Pecan & almond muesli
I always find that museli off the shelf has either too much of one ingredient or not enough of another, so I like to make my own. It’s so easy and way cheaper than buying shop bought; the only effort you have to make is toasting a tray of nuts and seeds then you’re done. This batch will last me absolutely ages for a fraction of the price.
Ingredients
Makes approx 1kg
500g oats
70g desiccated coconut
150g raisins, or any dried fruit you prefer - need to add 120g
70g pumpkin seeds, toasted
70g sunflower seeds, toasted
100g pecans (almonds, hazelnuts or cashews if you prefer), toasted
100g flaked almonds, toasted
50g flax seeds
150g buckwheat flakes, optional
50g quinoa flakes, optional
Method
Preheat the oven to 160ºc.
Tip the nuts and seeds on to a large tray, spread them out and them place in the oven for about 7 minutes. Keep checking every 2-3 minutes if you put them back in as they can turn very quickly. Put a timer on! My trick is not to put the timer on, get distracted and burn 5 quids worth of nuts!
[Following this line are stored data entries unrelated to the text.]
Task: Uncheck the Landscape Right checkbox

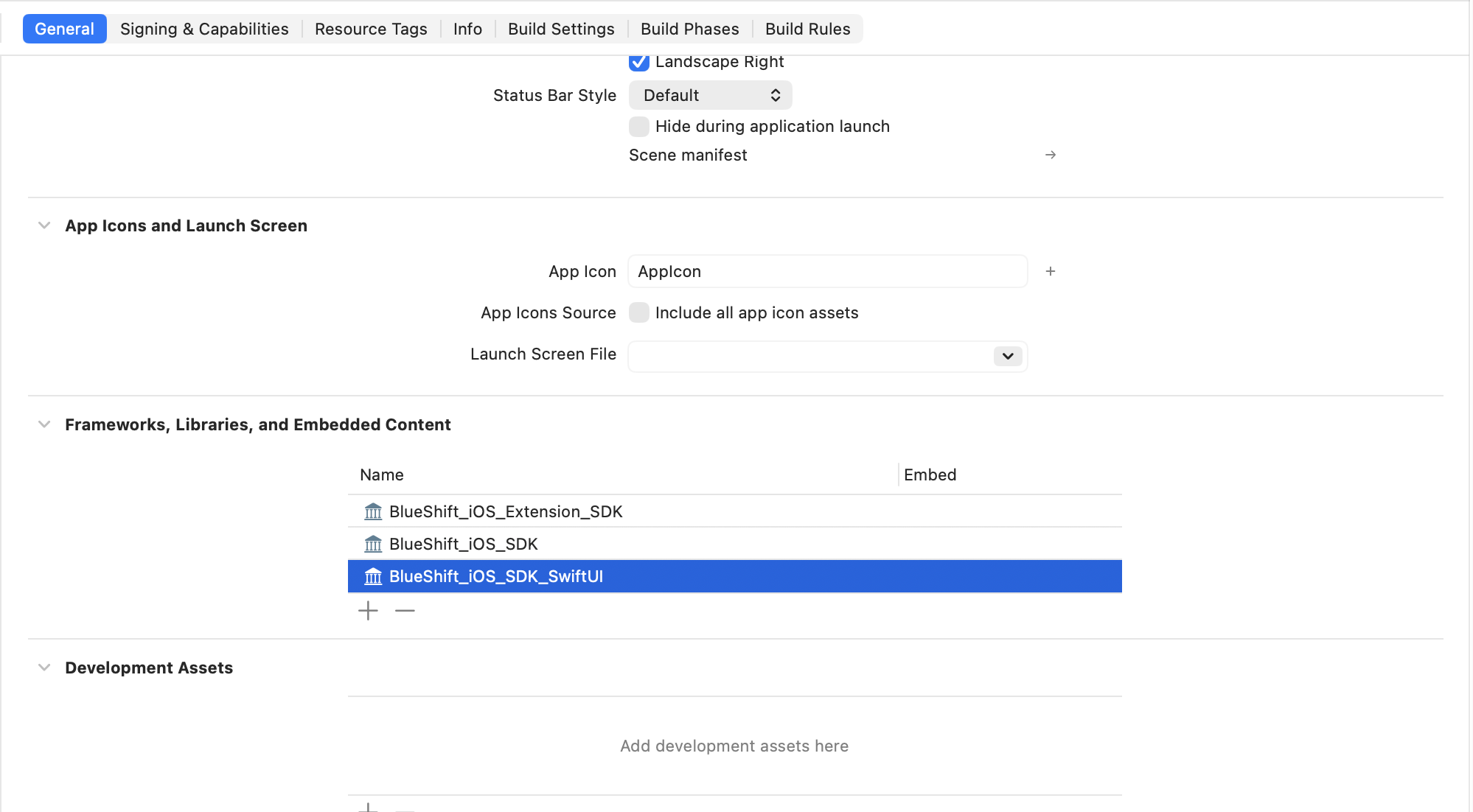Action: pos(639,62)
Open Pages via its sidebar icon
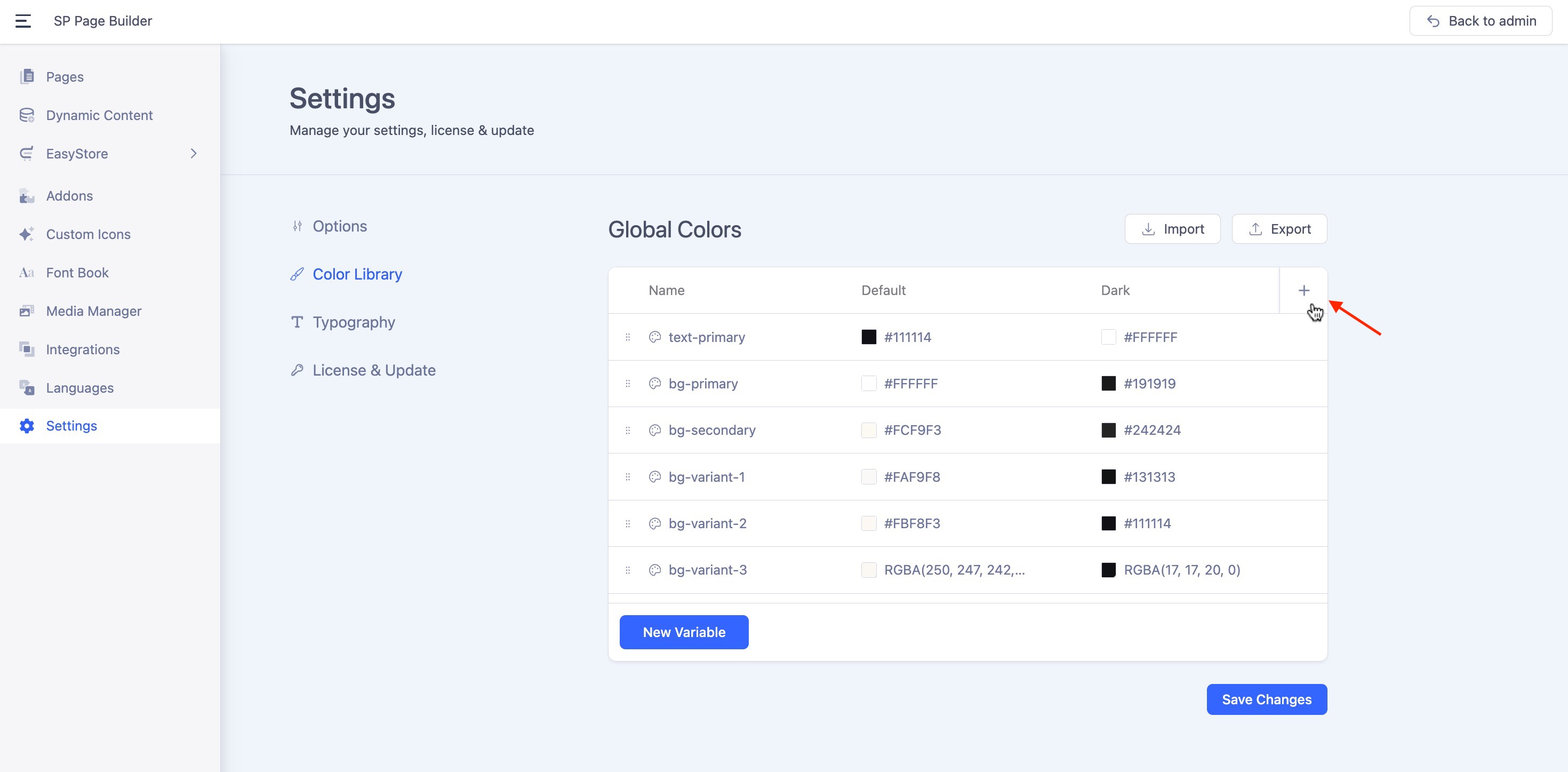1568x772 pixels. (27, 77)
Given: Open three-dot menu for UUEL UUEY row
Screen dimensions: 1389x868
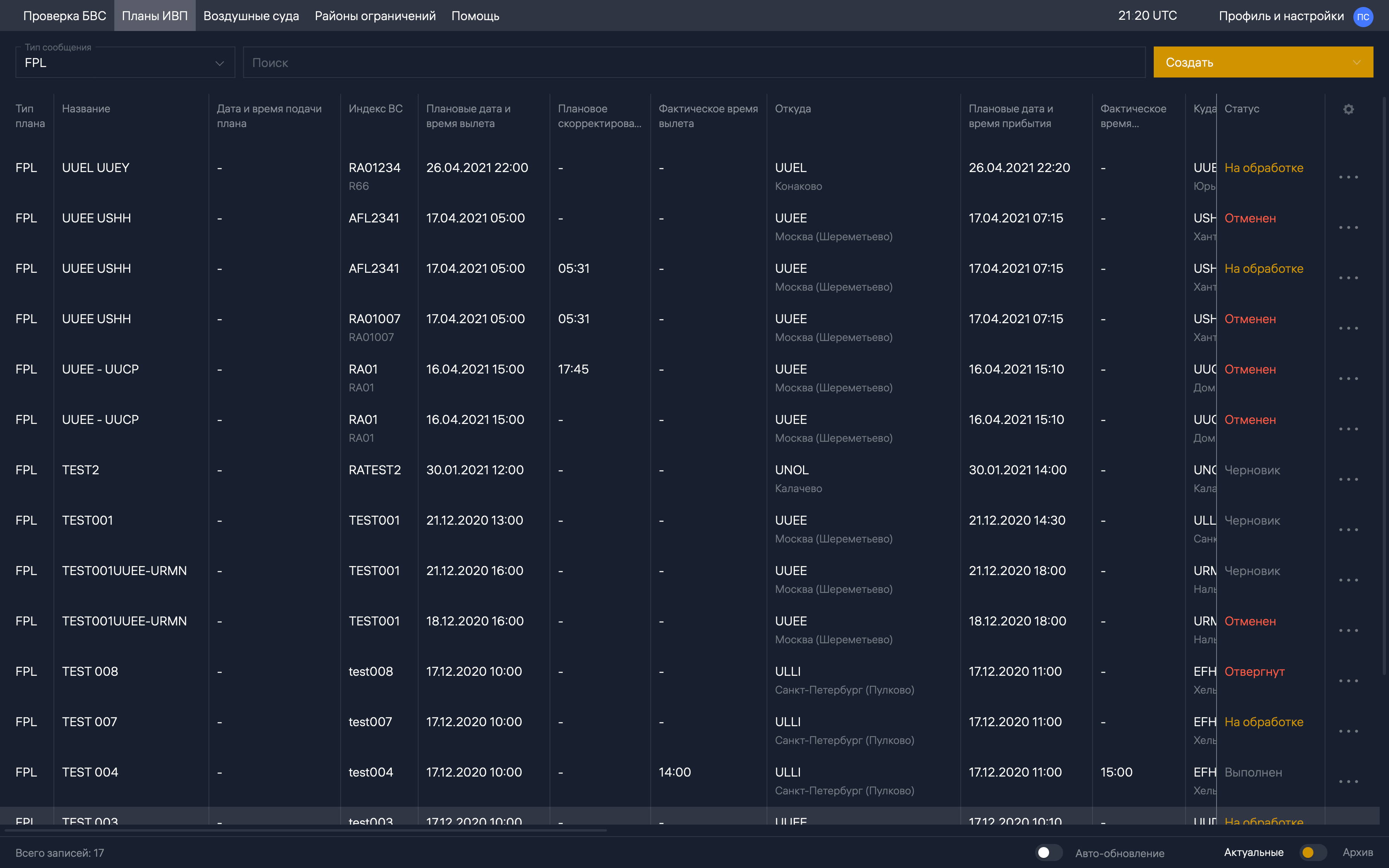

Leave the nuts and seeds to cool before adding to a large bowl or tub with the rest of the ingredients.
Serve with fruit compote, nut butter and slices of banana. It also works well to mix with coconut or Greek yoghurt instead of milk.
Tip
I added the buckwheat and quinoa flakes to vary the texture a bit, but if you don’t have them it’s not a major problem. The muesli will still be great with just oats.
But if you want some variation, other alternatives for the base are: wheat, barley or spelt flakes, bran or jumbo oats
Cashew nut butter
Once you've made your own, you'll never go back! I'm a complete convert to making my own nut butters, they're so much smoother, cheaper and tastier. Try them stirred into overnight oats (recipe here), smoothies or even quinoa. Next I'm going to try adding some coconut oil and dates as suggested by Deliciously Ella - sounds utterly amazing!!
Ingredients
2 cups of cashew nuts
1 serious food processor
Method
You'll need a 'proper' food processor like a Magimix, or Heston Sage to make any kind of nut butter as the small ones aren’t powerful enough unfortunately.
Put all the nuts in the processor and blend for around 4-5 minutes, or until smooth. Cashews don't take very long.
Store in an air-tight container.
Cashew butter overnight oats with coconut yoghurt & almonds
I discovered a whole new world of breakfast recently when I cut out dairy, wheat & refined sugar. Instead of staggering bleary-eyed to the Alpen every morning, it make me think about alternatives and I ended up discovering loads of new options that I now really enjoy. I love making overnight oats, especially now its summer as porridge is way too hot.
Ingredients
Serves 3-4
120g oats
375ml almond milk
2 tbsp of cashew butter
2 tbsp of maple syrup or honey
1 tbsp of chia seeds
Handful of raisins, about 40g
Pinch of salt
To serve:
A dollop of natural yogurt, or coconut yogurt)
Handful of chopped nuts
Another drizzle of nut butter
Method
Place the almond milk, nut butter, oats, chia seeds, raisins, maple syrup and salt in a tub that has a lid and mix together well.
Place the container in the fridge and leave to thicken overnight.